Final answer:
To determine the value of 1 + 3x + 9x² + 27x³ +81x⁴ + 243x⁵, where x = cotθ and sinθ = 3/5, we use trigonometric identities to find x = 4/3, then substitute and simplify the expression resulting in a value of 364.
Step-by-step explanation:
If we have 0 < θ < 90°, sinθ = 3/5, and x = cotθ, then to find the value of 1 + 3x + 9x² + 27x³ +81x⁴ + 243x⁵, we can use trigonometric identities and the Pythagorean theorem.
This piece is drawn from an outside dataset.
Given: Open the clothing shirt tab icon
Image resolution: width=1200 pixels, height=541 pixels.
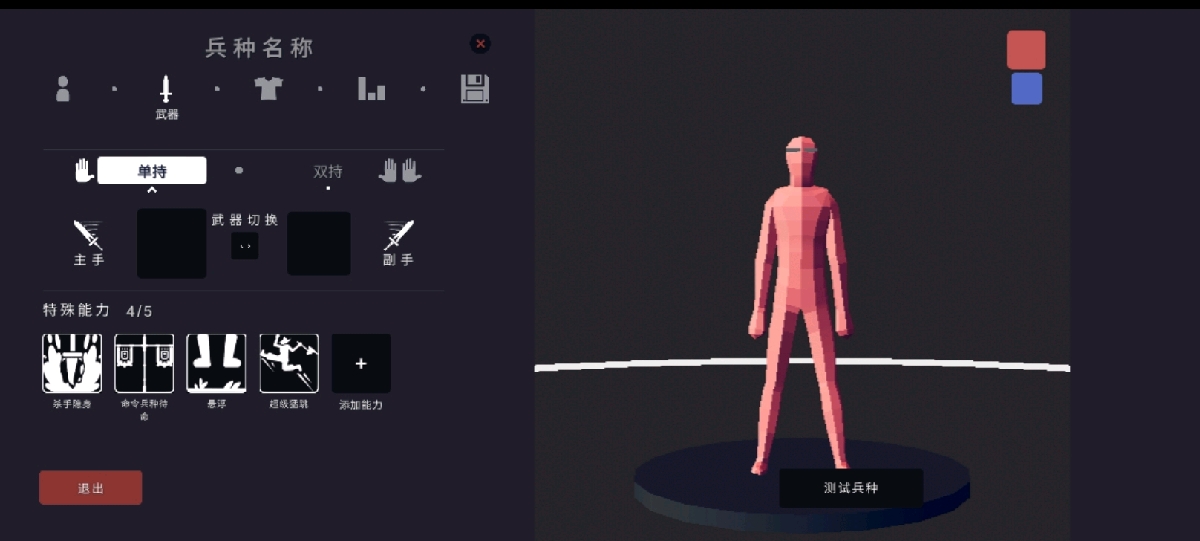Looking at the screenshot, I should coord(268,89).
Since sinθ = 3/5 for a right-angled triangle, we can deduce that the opposite side is 3, the hypotenuse is 5, and thus, the adjacent side (using the Pythagorean theorem) must be 4. This gives us cosθ = 4/5. Using the definition of cotangent, which is the reciprocal of tangent, or cotθ = cosθ/sinθ, we get x = 4/3.
Now, we substitute x with 4/3 in the given expression: 1 + 3(4/3) + 9(4/3)² + 27(4/3)³ + 81(4/3)⁴ + 243(4/3)⁵. Then we simplify to find the value of this expression. After computing, the final result is that the expression's value is 364.